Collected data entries

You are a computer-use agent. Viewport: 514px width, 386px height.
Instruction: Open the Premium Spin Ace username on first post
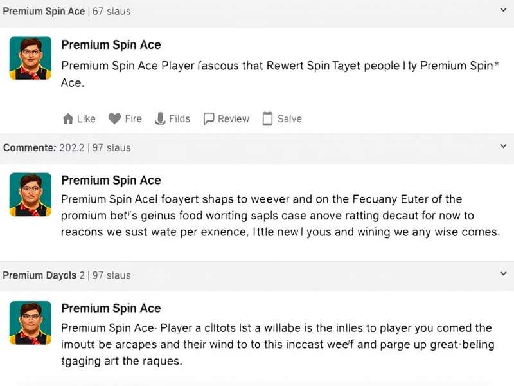[x=111, y=45]
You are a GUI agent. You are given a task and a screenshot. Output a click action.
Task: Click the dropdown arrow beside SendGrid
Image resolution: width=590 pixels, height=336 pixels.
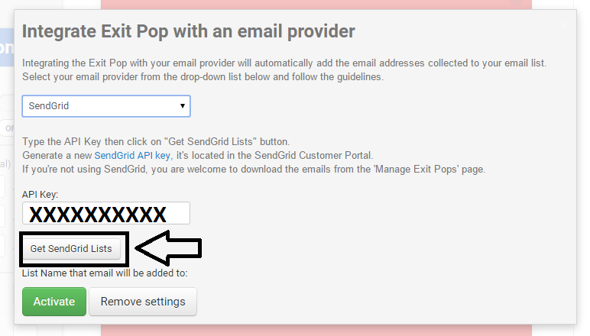pyautogui.click(x=182, y=106)
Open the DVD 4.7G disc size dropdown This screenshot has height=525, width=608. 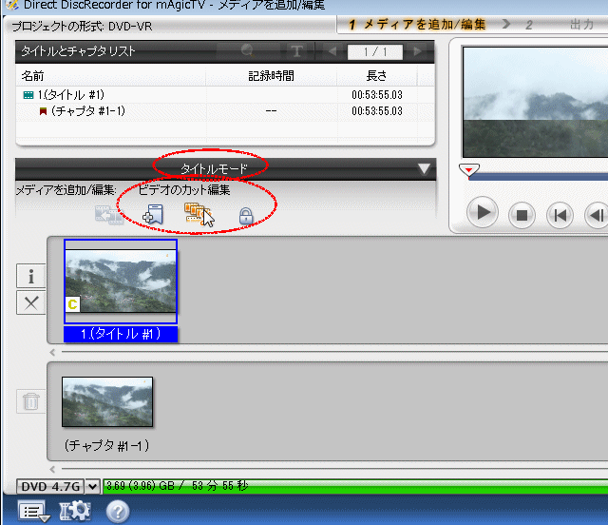(92, 486)
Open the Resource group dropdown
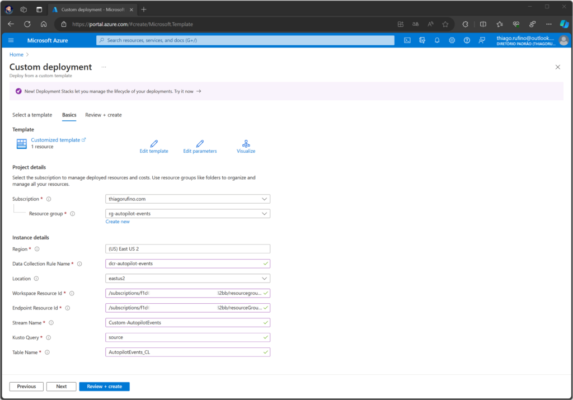Screen dimensions: 573x400 (x=187, y=213)
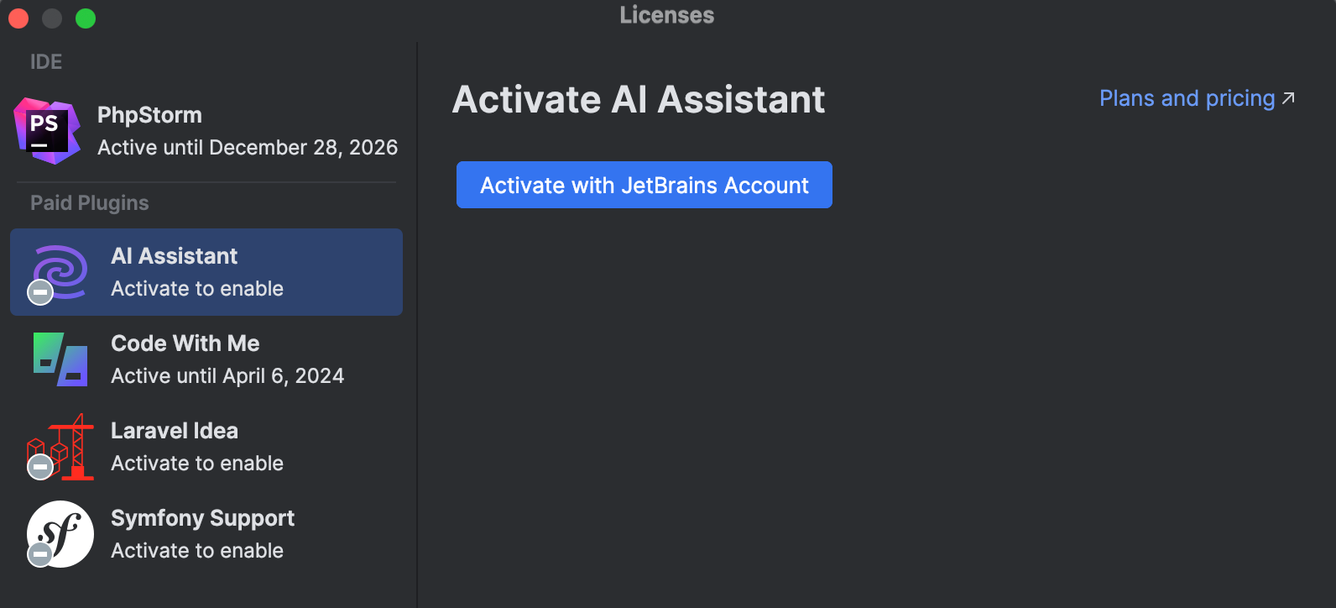
Task: Click the Code With Me icon
Action: coord(60,359)
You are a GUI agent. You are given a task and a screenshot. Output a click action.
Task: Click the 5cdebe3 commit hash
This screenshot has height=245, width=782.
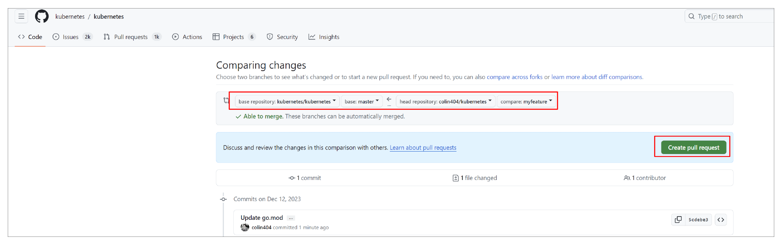click(698, 220)
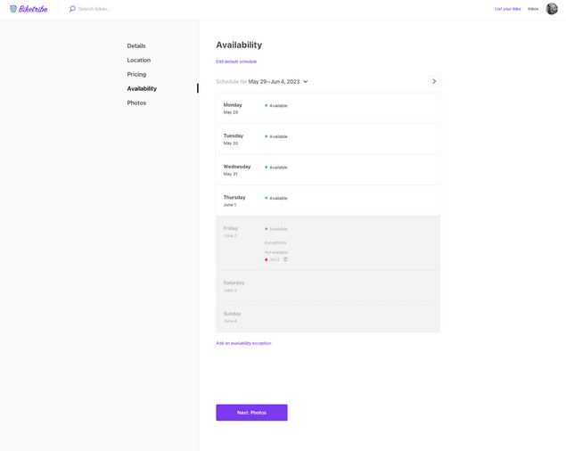Expand the schedule week dropdown chevron
The height and width of the screenshot is (451, 566).
(306, 82)
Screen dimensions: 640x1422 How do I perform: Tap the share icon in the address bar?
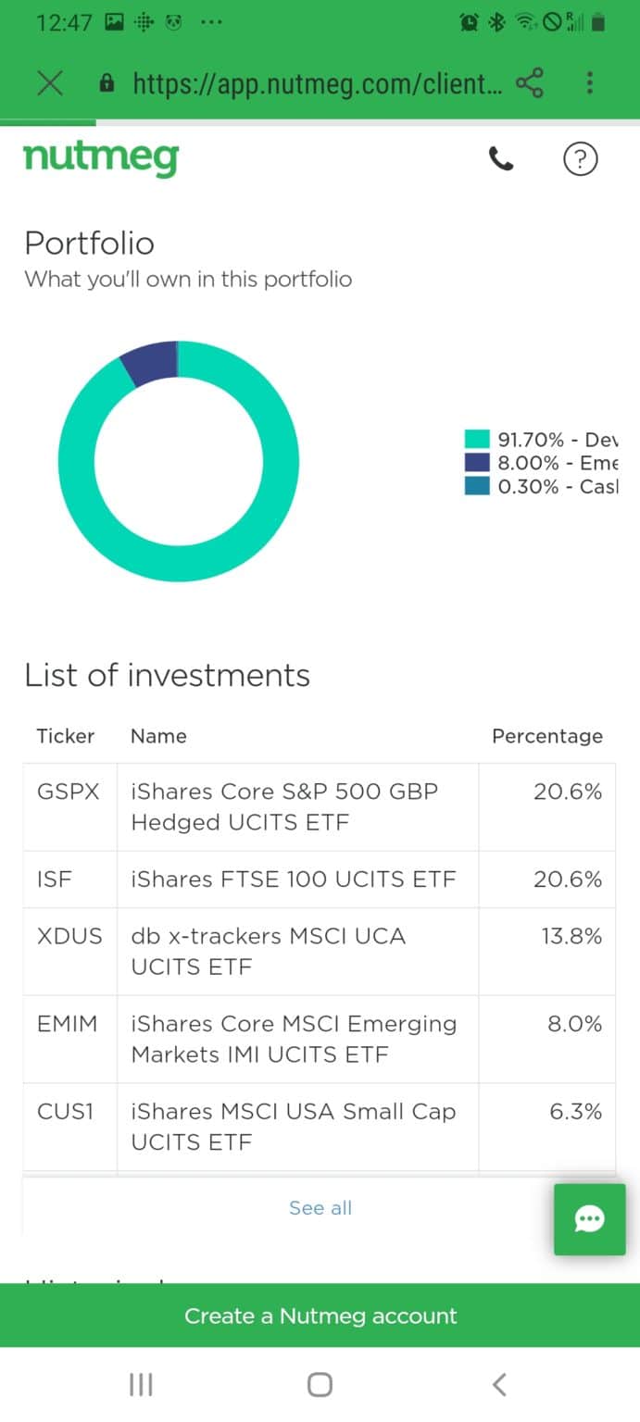[x=531, y=83]
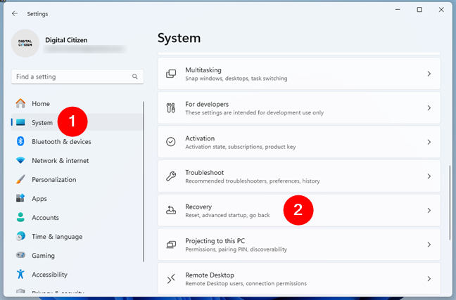The image size is (456, 300).
Task: Click the Home icon in sidebar
Action: click(20, 103)
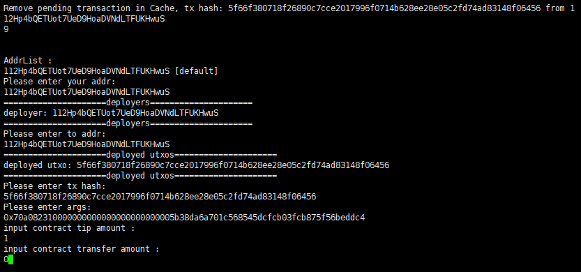
Task: Click the first 'deployed utxos' separator line
Action: pos(140,155)
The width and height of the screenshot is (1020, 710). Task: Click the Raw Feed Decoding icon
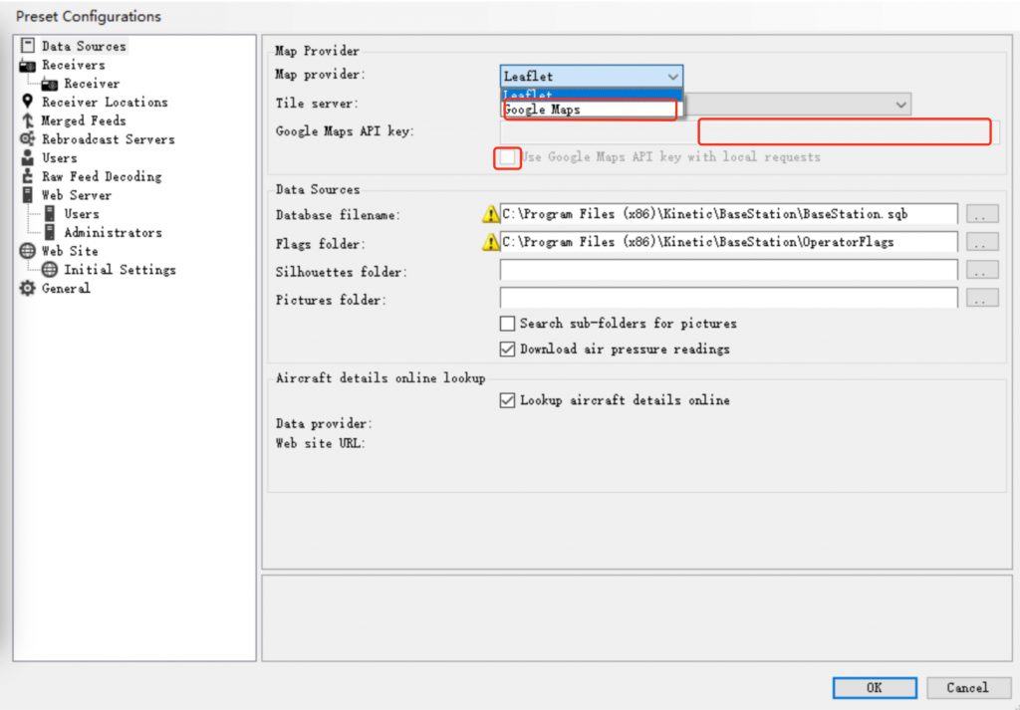(x=27, y=177)
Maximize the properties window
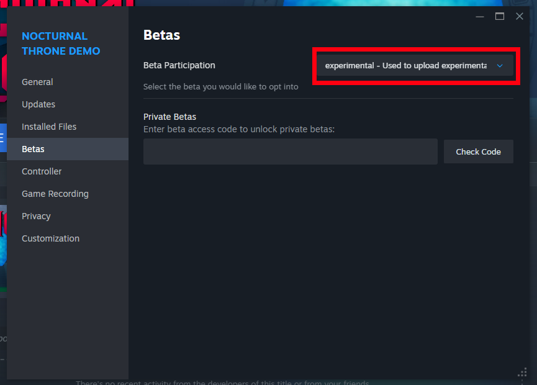The height and width of the screenshot is (385, 537). click(500, 16)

# What this task involves
Your answer should consist solely of the lines from the one with "The width and" through the last line of the entries, restated word for word, with the pictures omitted.

# Output below
The width and height of the screenshot is (1020, 710). Task: Click the Raw Feed Decoding icon
(x=27, y=177)
Maximize the properties window
The height and width of the screenshot is (385, 537). click(500, 16)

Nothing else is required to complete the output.